Depuis
quelques films, Stephen Frears se coltine le même sujet, sous
différentes angles, chaque fois tiré d'histoires vraies. Mensonges,
tromperies, dissimulations, escroqueries. Philomena en 2014
sur le mensonge des religieuses concernant le destin de son fils, The Program en 2015 sur le dopage de Lance Armstrong et cette année
Florence Foster Jenkins, la Castafiore américaine. Cette
dernière histoire vraie a déjà été largement adaptée dans
Marguerite de Xavier Gianolli, une femme qui chante comme une
casserole mais persuadée d'avoir un don. Tout son entourage lui
ment. Je ne vais pas comparer les deux films, mais seulement
constater que le cinéaste français déploie ces mêmes thématiques
dans ses films (ce que Stephen Frears avait souvent fait dans sa
période la plus féconde de My beautiful laundrette à The
Snapper), mais il n'est pas encore le Stephen Frears hexagonal.
L'entourage
de Florence (Meryl Streep), née en 1868, décédée en 1944, année
où se déroule le film, c'est tout simplement son époux légitime,
St-Clair Bayfield (Hugh Grant), dont les rides entourent maintenant
ses yeux bleus. Vieux beau, il couve Florence, l'appelant Bunny,
l'encourageant à prendre des cours de chant et paie, depuis, 25 ans,
le public (surtout des vieilles dames sourdes) et les critiques, pour
venir applaudir aveuglément la cantatrice.
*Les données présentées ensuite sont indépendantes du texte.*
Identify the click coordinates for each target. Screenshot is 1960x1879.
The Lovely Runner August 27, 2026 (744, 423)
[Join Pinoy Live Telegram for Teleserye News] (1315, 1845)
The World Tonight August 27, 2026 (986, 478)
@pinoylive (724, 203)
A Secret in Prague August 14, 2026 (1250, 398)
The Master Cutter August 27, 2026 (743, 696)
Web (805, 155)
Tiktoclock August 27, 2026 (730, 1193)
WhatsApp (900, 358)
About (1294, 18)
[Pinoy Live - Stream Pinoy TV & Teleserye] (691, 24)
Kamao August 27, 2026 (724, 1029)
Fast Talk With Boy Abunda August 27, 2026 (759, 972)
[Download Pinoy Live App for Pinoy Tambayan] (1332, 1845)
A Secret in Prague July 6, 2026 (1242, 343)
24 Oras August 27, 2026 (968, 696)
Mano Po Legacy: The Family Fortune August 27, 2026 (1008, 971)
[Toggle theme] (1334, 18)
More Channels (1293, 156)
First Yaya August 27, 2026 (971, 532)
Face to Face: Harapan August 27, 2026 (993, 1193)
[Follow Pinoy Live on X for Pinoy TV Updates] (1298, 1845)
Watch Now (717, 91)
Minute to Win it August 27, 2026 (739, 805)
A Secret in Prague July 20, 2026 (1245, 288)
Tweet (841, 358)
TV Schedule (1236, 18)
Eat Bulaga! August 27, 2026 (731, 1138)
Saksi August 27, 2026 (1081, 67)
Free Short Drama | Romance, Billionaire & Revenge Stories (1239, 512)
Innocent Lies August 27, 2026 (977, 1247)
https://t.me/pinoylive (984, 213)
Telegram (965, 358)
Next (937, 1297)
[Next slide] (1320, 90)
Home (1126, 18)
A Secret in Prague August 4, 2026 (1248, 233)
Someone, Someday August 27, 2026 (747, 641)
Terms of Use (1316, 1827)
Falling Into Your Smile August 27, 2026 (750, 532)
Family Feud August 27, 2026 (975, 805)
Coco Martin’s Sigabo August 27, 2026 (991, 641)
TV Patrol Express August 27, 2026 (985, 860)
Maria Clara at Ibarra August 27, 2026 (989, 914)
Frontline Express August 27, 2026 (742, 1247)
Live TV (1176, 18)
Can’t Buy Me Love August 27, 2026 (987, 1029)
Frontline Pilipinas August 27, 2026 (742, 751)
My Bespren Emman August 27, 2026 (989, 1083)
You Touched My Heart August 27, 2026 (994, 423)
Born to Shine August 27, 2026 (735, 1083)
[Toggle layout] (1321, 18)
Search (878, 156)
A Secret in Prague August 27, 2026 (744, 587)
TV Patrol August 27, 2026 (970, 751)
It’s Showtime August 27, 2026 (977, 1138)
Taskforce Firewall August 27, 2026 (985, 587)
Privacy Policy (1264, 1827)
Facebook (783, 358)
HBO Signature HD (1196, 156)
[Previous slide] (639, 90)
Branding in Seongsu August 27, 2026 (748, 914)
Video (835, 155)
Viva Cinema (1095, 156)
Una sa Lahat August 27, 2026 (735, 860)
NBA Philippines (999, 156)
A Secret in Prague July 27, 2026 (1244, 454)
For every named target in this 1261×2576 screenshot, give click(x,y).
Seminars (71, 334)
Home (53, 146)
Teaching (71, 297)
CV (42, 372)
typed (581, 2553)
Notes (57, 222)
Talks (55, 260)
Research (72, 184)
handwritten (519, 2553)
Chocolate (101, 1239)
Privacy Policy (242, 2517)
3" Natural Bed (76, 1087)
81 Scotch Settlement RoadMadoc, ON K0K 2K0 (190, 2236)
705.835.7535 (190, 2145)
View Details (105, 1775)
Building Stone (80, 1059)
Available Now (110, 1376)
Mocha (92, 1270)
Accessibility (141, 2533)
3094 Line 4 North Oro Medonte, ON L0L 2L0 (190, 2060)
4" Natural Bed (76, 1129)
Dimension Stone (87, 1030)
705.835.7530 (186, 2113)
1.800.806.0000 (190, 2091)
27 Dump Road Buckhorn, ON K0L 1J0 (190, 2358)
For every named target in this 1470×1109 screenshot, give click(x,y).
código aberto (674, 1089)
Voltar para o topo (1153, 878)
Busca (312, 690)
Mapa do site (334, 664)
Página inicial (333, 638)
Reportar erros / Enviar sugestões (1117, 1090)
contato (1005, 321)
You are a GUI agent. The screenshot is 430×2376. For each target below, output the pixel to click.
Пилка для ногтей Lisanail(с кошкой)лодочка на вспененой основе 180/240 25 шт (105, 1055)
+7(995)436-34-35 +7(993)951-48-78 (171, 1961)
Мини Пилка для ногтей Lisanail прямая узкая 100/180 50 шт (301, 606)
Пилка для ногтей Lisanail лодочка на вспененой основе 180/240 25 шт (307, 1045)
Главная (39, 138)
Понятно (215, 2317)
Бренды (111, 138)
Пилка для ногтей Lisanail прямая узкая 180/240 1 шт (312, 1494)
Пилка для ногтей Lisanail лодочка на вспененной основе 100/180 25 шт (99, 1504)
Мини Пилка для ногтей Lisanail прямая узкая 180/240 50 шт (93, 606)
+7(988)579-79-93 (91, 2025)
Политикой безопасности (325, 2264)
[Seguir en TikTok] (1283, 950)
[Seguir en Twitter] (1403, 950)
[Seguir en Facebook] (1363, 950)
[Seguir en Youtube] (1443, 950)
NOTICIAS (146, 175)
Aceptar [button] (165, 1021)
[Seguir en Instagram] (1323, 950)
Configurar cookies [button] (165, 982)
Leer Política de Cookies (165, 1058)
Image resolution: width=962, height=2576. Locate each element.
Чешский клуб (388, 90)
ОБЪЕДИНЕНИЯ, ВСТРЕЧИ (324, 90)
St-Clair quitte chaque
soir le domicile conjugal après avoir couché son épouse atteinte
d'un cancer, lui avoir récité quelques vers (l'homme se prétend
acteur shakespearien), la laissant aux bons soins de leur bonne. Il
part alors rejoindre son propre logement et retrouve sa maîtresse,
la jeune et en bonne santé Kathleen (Rebecca Ferguson). Hugh Grant
joue en douceur ce personnage toujours en mouvement, toujours debout.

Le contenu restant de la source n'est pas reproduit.